Ashes of History

People come to New York to start fresh, but last week the city kept ramming head-on into the past. Digging a new subway tunnel near Battery Park, workers found themselves confronting yet another eighteenth-century wall that will delay burrowing for several weeks. Former Knicks executive Anucha Browne Sanders accused Isiah Thomas of calling her a “ho” and inviting her for sex dates after he became team president in 2003. That was the year Mayor Bloomberg banned smoking from bars and restaurants, and in his budget address the other day, he proposed a new 50-cent tax on cigarettes. Neither measure would have passed in the Wild West New York of the seventies, although despite the influx of Bugaboos and bistros to formerly forlorn neighborhoods, a 17-year-old kid was shot at yuppie-ish 105th and Amsterdam, right around dinnertime. The luckless boy must have been born around 1988, the year Ellen Barkin married Gabriel Byrne (they’re still friends, but she and Ron Perelman suddenly aren’t). Barkin was born here in 1954, a year after the McHale family opened its bar on 46th and Eighth, which just closed. (It was a few blocks from where Byrne wrapped A Touch of the Poet on Sunday—a play Eugene O’Neill finished in 1942, the year of the mayor’s birth.) Hillary Clinton reached awkwardly into history for a metaphor, likening the House of Representatives to a nineteenth-century plantation.
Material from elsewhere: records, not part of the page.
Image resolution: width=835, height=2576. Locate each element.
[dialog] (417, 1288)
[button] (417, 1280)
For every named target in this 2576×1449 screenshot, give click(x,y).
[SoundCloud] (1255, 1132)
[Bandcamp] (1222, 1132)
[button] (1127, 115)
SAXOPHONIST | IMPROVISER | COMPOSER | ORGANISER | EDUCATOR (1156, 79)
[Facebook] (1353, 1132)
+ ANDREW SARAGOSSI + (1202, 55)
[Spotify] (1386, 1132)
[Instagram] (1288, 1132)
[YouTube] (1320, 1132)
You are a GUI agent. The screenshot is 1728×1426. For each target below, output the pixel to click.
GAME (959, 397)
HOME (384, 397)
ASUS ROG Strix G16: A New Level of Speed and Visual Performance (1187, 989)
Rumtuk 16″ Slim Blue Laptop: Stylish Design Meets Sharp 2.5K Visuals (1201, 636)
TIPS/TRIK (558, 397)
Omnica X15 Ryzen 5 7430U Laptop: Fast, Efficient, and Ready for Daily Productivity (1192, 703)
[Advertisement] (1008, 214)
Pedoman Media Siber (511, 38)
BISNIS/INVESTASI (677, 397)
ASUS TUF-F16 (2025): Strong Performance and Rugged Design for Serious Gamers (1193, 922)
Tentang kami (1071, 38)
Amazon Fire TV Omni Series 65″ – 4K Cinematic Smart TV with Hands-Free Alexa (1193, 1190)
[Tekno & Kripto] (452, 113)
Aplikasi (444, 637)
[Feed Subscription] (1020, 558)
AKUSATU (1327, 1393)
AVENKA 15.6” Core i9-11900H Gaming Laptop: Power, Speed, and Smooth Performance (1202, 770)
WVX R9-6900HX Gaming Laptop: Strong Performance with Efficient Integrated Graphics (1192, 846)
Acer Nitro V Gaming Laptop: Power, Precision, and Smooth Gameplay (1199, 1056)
It’s not the type of gaffe George Washington would likely have made (although he owned slaves, didn’t he?), and one wonders whether a portrait of Hill will sell for $21.3 million some day, as one of Washington did at Christie’s. And yet the past faded last week: A fire in Soho burned the offices of Interview, that Warhol legacy, and the Prada store. Venerable Harlem power broker Charlie Rangel, finding himself unconsulted by Eliot Spitzer on his choice of Harlem state senator David Paterson as his running mate, mocked Spitzer as “the world’s smartest man” in the Times. And prevaricating memoirist James Frey was not feeling quite so smart after Oprah Winfrey got ahold of him on live TV.